僕が運動指導で関わっている保育園の中に、引っ込み思案な女の子がいました。
その子は年中さんにあたるのですが、今年度から保育園に通い始めた女の子です。
初めての集団生活ともあって運動指導の運動あそびの時間に限らず、自分の心を打ち明けるのが苦手な様子でした。
僕自身もそうですが、担任の先生もその子の声を聞くことは、1日でも数回しかないということです。
ですが、お母さんによると自宅ではたくさん話すということなので、集団の中での過ごし方がまだ分からないという悩みを先生達も気にかけていました。
ほとんど感情を表さないその子に対して、何とかできないかな?と僕自身も考えることが多く、そこでとある方法を試してみることにしました。
それがタイトルにもある「ヒーローポーズ」です。
ここでいうヒーローポーズとは、背筋を伸ばして胸を張り、少し大股で腰に手を当てるポーズのことです。
実はこのポーズですが、研究者の中では「パワーポーズ」とも呼ばれ、著名人や実業家によく見られるポーズと言われており、自信を高めたり、より肯定的に自己認識を促すことできるとのことです。
なんか嘘っぽくも聞こえますが(笑)
例えば、落ち込んでいるときや悲しいときはうつむきがちになったり、怖いときは首をすくめて背中を丸める姿勢を取りませんか?
反対に幸せを感じているときや物事がうまくいっているときは、自然と胸を張り、背筋が伸びているかと思います。
うつむいている人にどうしたの?と聞いてみると、こんな良い事があった!って話をする人はほとんどいないですよね?笑
つまりは、姿勢が気持ちに影響を与えることがあるということです。
僕はこの心理学的な作用を運動あそびにも活かしてみようと思いました。
具体的には、運動あそびを始めるあいさつとしてヒーローポーズ(パワーポーズ)をとって、運動あそび頑張ろー!エイエイオー!を子ども達みんなで行なってみることにしました。
その際に、エイエイオー!の掛け声をしたい子を募集して、みんなの前に立ってもらうことも同時に行いました。
僕の中でひっそりと始まった「ヒーローポーズ大作戦」の最大の目的は、ヒーローポーズやエイエイオーをさせたいということではなく、自己表現をする機会を作ってあげることです。
その他にも、お友達と交代する際に交代する子の名前を呼んでから交代してもらったり、少人数で代わりながら行うメニューのときは、点呼のように数字を言いながら出番を迎えるなど、小さな工夫を取り入れてみました。
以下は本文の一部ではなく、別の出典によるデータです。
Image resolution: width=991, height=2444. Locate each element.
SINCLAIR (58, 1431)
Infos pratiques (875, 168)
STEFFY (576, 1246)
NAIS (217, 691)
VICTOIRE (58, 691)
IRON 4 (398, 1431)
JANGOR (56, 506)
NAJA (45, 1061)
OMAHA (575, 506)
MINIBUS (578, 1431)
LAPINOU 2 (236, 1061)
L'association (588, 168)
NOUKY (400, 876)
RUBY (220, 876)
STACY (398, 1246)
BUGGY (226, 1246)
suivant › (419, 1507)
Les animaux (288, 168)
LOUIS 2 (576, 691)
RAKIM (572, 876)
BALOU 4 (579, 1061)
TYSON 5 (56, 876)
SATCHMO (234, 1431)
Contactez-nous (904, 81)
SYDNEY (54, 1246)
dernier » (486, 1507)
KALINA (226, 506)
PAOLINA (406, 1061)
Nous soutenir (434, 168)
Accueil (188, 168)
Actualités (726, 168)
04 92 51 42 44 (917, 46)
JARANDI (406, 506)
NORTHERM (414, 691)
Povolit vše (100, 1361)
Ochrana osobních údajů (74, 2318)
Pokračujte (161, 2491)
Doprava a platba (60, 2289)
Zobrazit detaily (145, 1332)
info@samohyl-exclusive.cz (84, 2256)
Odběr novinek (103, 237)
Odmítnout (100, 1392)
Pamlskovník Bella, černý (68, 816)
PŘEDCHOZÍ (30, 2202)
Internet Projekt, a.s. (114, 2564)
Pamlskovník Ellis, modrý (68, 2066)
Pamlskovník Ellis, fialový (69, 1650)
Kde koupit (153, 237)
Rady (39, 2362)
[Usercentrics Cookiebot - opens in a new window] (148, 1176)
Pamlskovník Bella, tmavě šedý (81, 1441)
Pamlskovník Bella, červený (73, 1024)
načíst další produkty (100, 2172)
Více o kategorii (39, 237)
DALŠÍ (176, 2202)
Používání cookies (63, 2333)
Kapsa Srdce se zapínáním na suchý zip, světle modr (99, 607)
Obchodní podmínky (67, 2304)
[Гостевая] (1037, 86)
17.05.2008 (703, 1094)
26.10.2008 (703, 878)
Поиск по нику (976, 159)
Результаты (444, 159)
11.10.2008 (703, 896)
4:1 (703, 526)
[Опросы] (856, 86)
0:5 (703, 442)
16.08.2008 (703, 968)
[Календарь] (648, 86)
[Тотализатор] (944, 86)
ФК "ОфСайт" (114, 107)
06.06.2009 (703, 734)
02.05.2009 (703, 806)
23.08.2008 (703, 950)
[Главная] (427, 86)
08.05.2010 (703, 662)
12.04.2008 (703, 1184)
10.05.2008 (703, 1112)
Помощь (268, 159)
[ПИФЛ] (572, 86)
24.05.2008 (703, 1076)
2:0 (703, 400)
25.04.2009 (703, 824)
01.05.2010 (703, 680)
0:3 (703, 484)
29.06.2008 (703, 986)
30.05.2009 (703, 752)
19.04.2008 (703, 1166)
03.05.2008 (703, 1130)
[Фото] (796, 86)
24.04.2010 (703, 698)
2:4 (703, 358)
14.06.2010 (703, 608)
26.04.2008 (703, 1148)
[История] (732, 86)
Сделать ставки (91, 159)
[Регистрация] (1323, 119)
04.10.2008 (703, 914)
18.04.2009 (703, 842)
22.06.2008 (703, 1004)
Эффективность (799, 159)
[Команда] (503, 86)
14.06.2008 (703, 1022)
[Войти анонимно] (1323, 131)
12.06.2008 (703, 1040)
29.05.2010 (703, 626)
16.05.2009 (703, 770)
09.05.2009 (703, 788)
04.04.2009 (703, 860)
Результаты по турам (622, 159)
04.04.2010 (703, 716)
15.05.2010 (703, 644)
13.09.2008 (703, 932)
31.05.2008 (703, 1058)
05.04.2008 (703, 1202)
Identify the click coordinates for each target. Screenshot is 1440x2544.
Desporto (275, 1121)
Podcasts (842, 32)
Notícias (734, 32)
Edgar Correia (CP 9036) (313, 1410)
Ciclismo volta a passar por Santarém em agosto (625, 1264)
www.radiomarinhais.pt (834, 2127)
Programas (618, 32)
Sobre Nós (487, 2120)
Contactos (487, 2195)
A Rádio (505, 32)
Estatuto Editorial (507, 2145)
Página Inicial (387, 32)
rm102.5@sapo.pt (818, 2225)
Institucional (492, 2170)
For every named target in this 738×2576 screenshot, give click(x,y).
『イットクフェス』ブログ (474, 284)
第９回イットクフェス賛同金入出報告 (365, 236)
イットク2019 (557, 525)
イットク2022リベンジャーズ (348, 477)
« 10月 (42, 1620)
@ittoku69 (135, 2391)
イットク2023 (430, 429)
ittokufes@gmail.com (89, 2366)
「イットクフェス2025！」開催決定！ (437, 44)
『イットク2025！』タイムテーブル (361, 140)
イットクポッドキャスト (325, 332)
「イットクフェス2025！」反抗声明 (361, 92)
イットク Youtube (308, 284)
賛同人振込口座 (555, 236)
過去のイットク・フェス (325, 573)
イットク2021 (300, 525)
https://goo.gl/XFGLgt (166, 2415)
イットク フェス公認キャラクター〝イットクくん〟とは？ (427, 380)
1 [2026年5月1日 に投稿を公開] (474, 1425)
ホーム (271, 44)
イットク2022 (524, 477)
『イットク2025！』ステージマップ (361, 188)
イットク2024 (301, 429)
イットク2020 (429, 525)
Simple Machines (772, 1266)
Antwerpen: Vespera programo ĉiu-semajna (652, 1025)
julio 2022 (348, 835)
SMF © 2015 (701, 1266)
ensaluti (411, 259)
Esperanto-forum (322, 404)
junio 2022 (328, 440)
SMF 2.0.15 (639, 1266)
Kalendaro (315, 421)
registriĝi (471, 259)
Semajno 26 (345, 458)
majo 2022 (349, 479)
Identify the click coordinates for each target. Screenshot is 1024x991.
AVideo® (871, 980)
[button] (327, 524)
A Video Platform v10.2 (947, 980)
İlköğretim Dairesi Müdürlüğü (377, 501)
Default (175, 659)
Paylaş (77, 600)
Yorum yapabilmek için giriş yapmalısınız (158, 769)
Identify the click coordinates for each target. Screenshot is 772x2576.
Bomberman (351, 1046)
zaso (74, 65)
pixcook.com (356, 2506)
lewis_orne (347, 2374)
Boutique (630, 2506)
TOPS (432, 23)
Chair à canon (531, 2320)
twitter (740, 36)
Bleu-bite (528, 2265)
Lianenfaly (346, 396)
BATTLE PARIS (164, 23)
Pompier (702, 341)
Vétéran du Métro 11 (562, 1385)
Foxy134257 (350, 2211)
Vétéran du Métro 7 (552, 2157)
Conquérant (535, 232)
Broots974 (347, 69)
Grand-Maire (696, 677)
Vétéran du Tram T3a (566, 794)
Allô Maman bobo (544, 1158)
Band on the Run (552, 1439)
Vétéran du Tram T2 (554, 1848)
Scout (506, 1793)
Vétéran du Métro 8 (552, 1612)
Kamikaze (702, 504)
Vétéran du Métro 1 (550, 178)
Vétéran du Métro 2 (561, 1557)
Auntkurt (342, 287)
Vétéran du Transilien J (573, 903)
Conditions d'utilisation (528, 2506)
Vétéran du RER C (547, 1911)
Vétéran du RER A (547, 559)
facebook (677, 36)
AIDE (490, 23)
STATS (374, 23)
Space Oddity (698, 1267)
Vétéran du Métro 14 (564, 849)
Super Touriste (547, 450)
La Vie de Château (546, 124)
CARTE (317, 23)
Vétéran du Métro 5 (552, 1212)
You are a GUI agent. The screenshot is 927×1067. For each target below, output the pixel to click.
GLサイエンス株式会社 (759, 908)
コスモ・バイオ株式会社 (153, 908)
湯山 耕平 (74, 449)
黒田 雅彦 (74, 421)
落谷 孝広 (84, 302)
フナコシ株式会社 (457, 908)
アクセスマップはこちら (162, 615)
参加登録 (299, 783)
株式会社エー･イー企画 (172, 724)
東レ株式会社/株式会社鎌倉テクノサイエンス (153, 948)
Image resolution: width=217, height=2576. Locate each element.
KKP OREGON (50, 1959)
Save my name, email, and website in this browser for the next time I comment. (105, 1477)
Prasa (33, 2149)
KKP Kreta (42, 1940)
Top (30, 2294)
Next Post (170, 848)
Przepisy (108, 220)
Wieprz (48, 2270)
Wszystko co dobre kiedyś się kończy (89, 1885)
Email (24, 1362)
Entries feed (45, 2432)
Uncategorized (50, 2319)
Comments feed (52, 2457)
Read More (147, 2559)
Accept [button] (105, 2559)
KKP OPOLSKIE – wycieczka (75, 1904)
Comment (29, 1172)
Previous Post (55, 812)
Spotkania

本心では声を出すのが得意じゃないのもその子のキャラクターと思うこともありましたが、小学校やこれから大人になるにつれて、自分の気持ちを伝えることはどうしても必要になる場面も出てくると思うのです。
また自宅ではたくさんおしゃべりするというその子の一面を信じながら、3ヶ月ほど「ヒーローポーズ大作戦」を続けてみたところでした。
いつものようにヒーローポーズとエイエイオーの掛け声のリーダーを募集したところ、みんなより少し遅れてではありましたが、その女の子が手をあげて名乗り出てくれました!
心の中で「おぉ!!」と思いながら、その子を含め、数名の子にリーダーをお願いし、しっかりと口を開き掛け声をしてくれたのです。
その日の運動あそびを終えて担任の先生達との振り返りでは、「○○ちゃんが自分で手をあげてましたねー!」「見ていて感動しましたー!」と僕らの心を明るくしてくれました。
それ以来、笑った表情も増え、自分から仲の良い子と話しかけたりと別人のような元気な姿を見せてくれています。
一気に成長した姿に、こちらが驚かされるばかりです。笑
もちろん、今回のヒーローポーズ大作戦だけでなく、その子の環境に対応しようとする頑張りや先生達と一緒に生活するお友達の関わり方全てがもたらしてくれた嬉しい変化だと思います。
ただ僕らの仕事は運動を通して、身体だけでなく心の成長も伸ばすことを手伝う仕事だと再認識した出来事となりました。
子ども達のより良い変化へと繋げるために、さまざまなアプローチから届けられるように関わっていけたらと思います。